Erreur sur le TEG : prescription de l’action en nullité

Erreur sur le TEG : prescription de l’action en nullité

12:55 08 février in banque, contrat

Dans un arrêt en date du 6 décembre 2017 (Cass. civ. 1ère 06/12/2017 n°16-19914), la Cour de cassation a jugé que l’erreur affectant le taux du crédit était décelable à la lecture du contrat, lorsque ce contrat comprend le taux figurant dans l’offre, laquelle évoque une simple estimation de frais.

Dans cette affaire, poursuivant un remboursement d’un crédit immobilier qu’il avait souscrit, un emprunteur invoquait une erreur affectant le taux effectif global (TEG) du prêt et demandait l’annulation de la stipulation d’intérêts.

Sa demande présentée plus de deux ans après la signature de l’acte de prêt a été déclarée prescrite.

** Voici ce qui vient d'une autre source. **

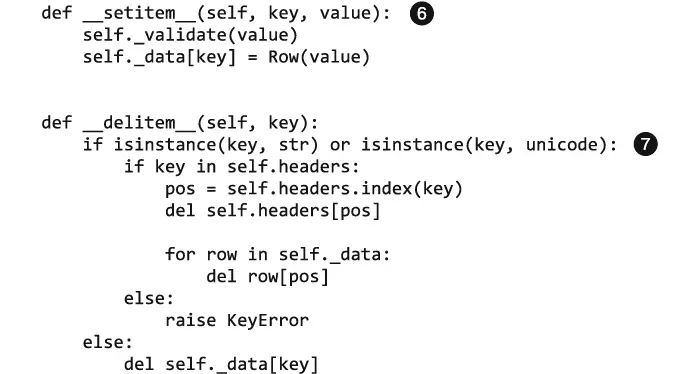Click the 'raise KeyError' statement
This screenshot has height=374, width=692.
[237, 321]
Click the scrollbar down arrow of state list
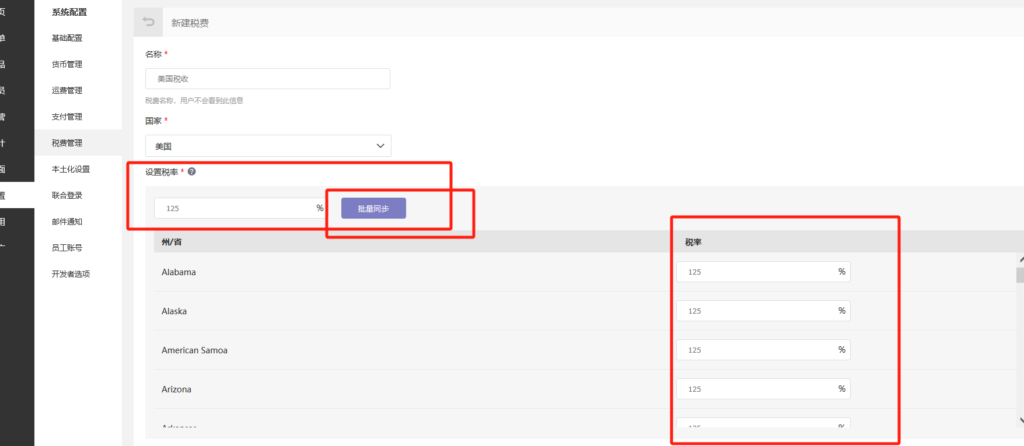This screenshot has width=1024, height=446. tap(1020, 421)
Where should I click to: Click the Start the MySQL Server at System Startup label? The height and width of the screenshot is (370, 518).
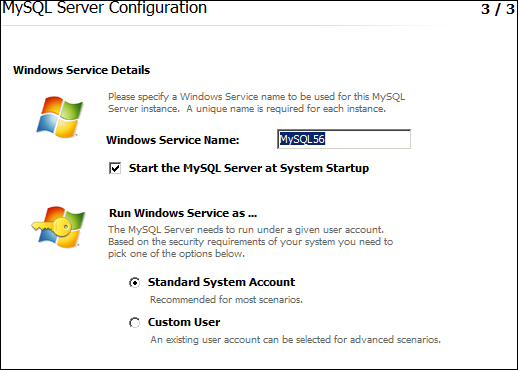pyautogui.click(x=249, y=168)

En effet, la lecture de l’acte notarié de prêt permettait de constater la mention d’un TEG identique à celui figurant dans l’offre, laquelle évoquait pourtant une simple estimation de frais mise à la charge de l’emprunteur.

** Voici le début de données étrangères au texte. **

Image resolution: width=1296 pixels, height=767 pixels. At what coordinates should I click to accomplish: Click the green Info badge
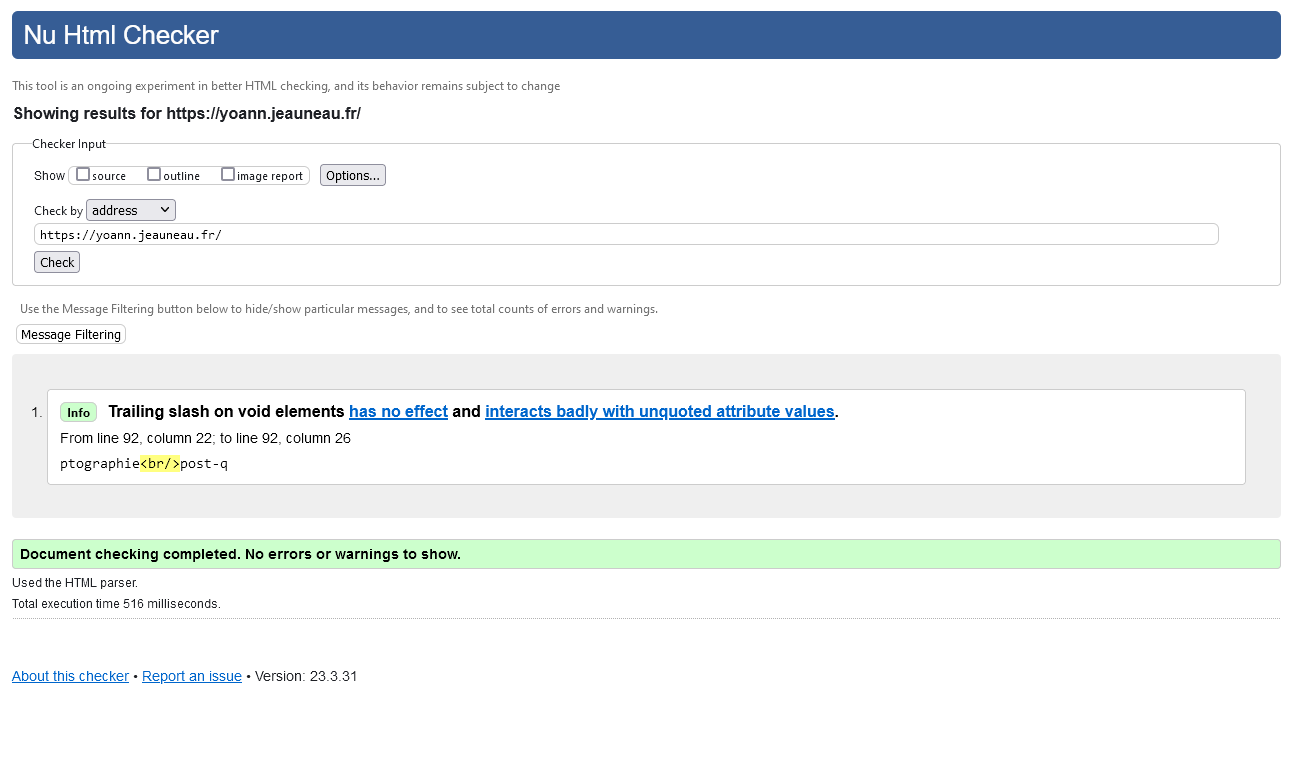click(78, 412)
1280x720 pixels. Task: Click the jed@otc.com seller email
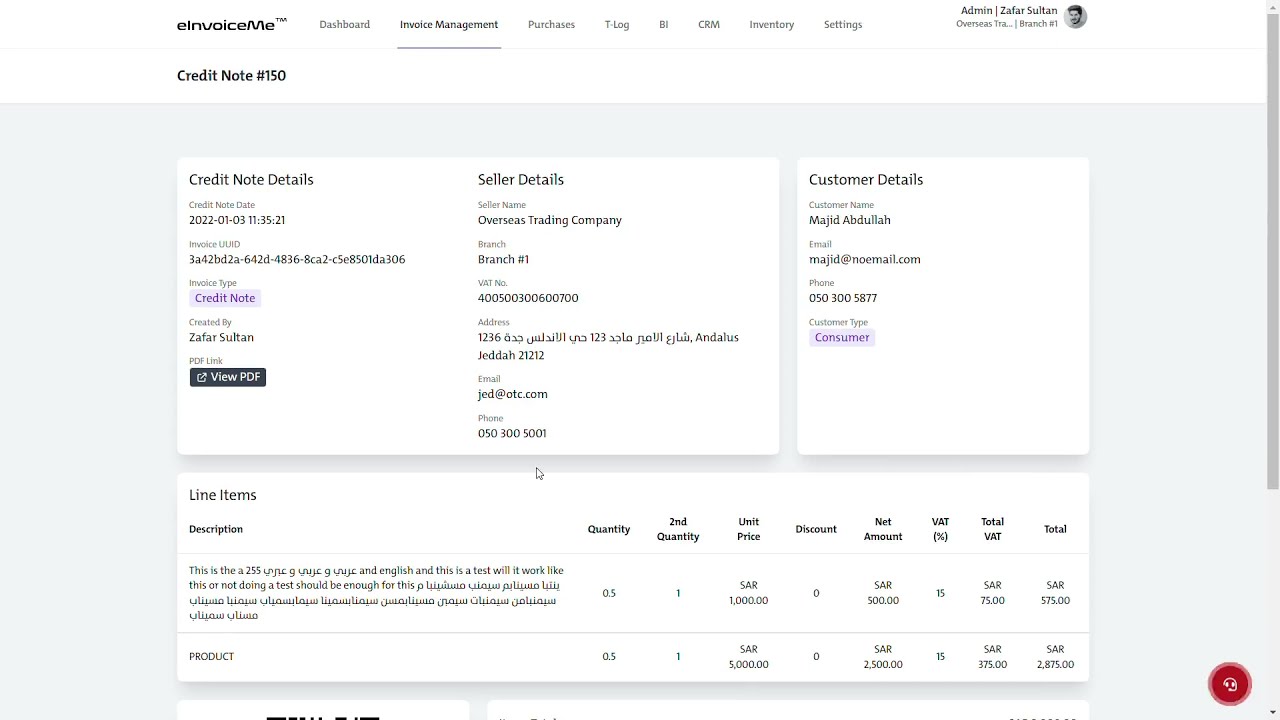(512, 394)
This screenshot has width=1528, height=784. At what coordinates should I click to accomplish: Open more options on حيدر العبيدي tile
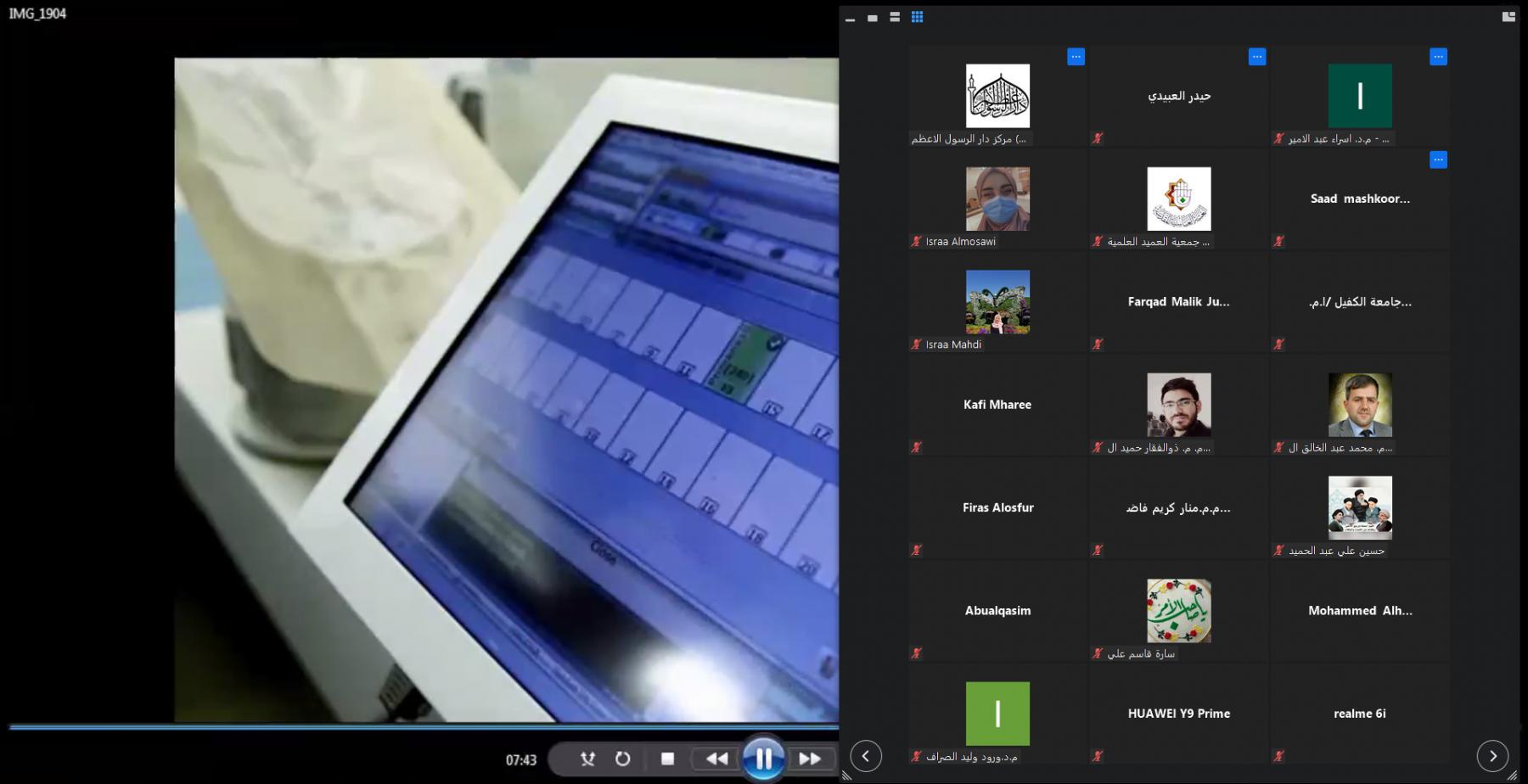(1257, 57)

Par suite, l’emprunteur s’était trouvé en mesure de déceler, par lui-même, l’erreur affectant le TEG du prêt.

Ainsi, en cas de contestation du TEG d’un crédit immobilier, le point de départ de la prescription est la date du contrat du crédit lorsque l’examen de sa teneur permet de constater l’erreur (Cass. civ. 1ère 11/06/2009 n°08-11755).

De même, lorsque la précision de l’offre de prêt et le détail des charges annexes sont suffisamment claires et qu’une simple lecture permet de constater l’erreur affectant le TEG, le délai court à compter de la date d’acceptation de l’offre de prêt (Cass. civ. 1ère 14/04/2016 n°15-14760).

Enfin, rappelons que l’action en nullité sur ce fondement se prescrit par deux ans si l’emprunteur est consommateur (art L.218-2 du Code de la consommation) et par cinq ans dans les autres cas, à compter du jour où l’emprunteur a connu ou aurait pu connaître le vice affectant le TEG (Cass. civ. 1ère 11/06/2009 précité ; Cass. com. 31/01/2017 n°14-26360).